### ОТРЫВОК
++++++++++++++++++++

Однако за удовольствия надо платить, фальшивые ласки расточаются ради денег: одни зрители держат губами цехин, и альмей должны забрать его также губами, другие покрывают влажные от пота лица и грудь девушек мелкими золотыми монетами, которые альмеи затем стряхивают в серебряную кружку. Именно здесь проявляется скупость или щедрость мусульманина.
За первым действием последовало сольное выступление. Музыка вновь стала спокойной и бесхитростной, зазвучали размеренные стихи: девушка прогуливается по чудесному саду и собирает цветы для букета. Стихи изысканны и ярки, как клумба, с которой это юное создание обрывает цветы; в стихах воспеты и пестрокрылые бабочки, и сладкоголосый соловей, и золотое солнце, душа и огонь природы; вся пантомима, разыгранная девушкой, сопровождается строфа за строфой, куплет за куплетом пением музыкантов. Внезапно девушка пугается пчелы, рассерженной тем, что она сорвала розу, которую та облюбовала; девушка прогоняет ее и продолжает собирать цветы. Но пчела возвращается, певцы смеются, девушка снимает пояс, чтобы отогнать ее, но пчела не улетает, и музыканты потешаются над девушкой. Вдруг, хотя она и прикрывает грудь руками, пчела забирается туда, и девушка в испуге срывает платье, рубашку, пышные панталоны и остается голой. Но пчела по-прежнему яростно нападает; музыканты хохочут, девушка мечется, кружится на месте, а затем с криками начинает кататься по земле; ее страстные, неистовые, стремительные, необузданные движения завораживают. В этом зрелище есть что-то волшебное, магическое. Внезапно, словно моля о помощи, одним движением она оказывается на коленях у одного из зрителей, показавшегося ей в минуту отчаяния самым отзывчивым; она кутается в его одежду, прижимается к его груди и закрывает свое лицо и плечи копной волос.

++++++++++++++++++++

### ТРЕБОВАНИЕ
Пожалуйста, воспроизведите без изменений часть отрывка о танце альмей, начиная со слов «Однако за удовольствия» и заканчивая словами «или щедрость мусульманина.».

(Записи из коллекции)
++++++++++++++++++++

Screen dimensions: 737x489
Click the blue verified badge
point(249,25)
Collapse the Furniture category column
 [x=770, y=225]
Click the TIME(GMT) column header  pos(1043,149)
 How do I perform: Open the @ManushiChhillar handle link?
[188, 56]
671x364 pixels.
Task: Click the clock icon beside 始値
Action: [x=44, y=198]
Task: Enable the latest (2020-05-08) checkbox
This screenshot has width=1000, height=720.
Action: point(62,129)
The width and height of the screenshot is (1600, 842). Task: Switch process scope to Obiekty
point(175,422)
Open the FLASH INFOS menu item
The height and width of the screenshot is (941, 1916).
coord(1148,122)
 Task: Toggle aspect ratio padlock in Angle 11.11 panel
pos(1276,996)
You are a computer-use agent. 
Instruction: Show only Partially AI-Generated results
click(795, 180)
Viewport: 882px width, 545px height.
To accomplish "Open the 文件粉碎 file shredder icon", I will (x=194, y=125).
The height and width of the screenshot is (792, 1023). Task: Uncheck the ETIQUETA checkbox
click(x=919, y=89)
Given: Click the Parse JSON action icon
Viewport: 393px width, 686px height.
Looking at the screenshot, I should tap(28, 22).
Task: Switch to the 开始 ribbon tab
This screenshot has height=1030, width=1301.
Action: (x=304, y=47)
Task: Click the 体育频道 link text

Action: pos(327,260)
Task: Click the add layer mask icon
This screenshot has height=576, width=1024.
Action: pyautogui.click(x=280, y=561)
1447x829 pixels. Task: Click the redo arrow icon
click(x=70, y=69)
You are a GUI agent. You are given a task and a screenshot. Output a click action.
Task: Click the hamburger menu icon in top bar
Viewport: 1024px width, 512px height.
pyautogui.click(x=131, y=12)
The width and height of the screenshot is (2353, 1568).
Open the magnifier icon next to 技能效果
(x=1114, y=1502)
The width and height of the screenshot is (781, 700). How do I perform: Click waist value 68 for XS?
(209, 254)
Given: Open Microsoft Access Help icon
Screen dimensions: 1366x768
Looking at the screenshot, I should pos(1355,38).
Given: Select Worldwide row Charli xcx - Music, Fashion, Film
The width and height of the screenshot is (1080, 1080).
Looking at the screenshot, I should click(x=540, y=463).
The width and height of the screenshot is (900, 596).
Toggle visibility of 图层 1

++++++++++++++++++++

### ПИСЬМЕННЫЙ ОТВЕТ
Однако за удовольствия надо платить, фальшивые ласки расточаются ради денег: одни зрители держат губами цехин, и альмей должны забрать его также губами, другие покрывают влажные от пота лица и грудь девушек мелкими золотыми монетами, которые альмеи затем стряхивают в серебряную кружку. Именно здесь проявляется скупость или щедрость мусульманина.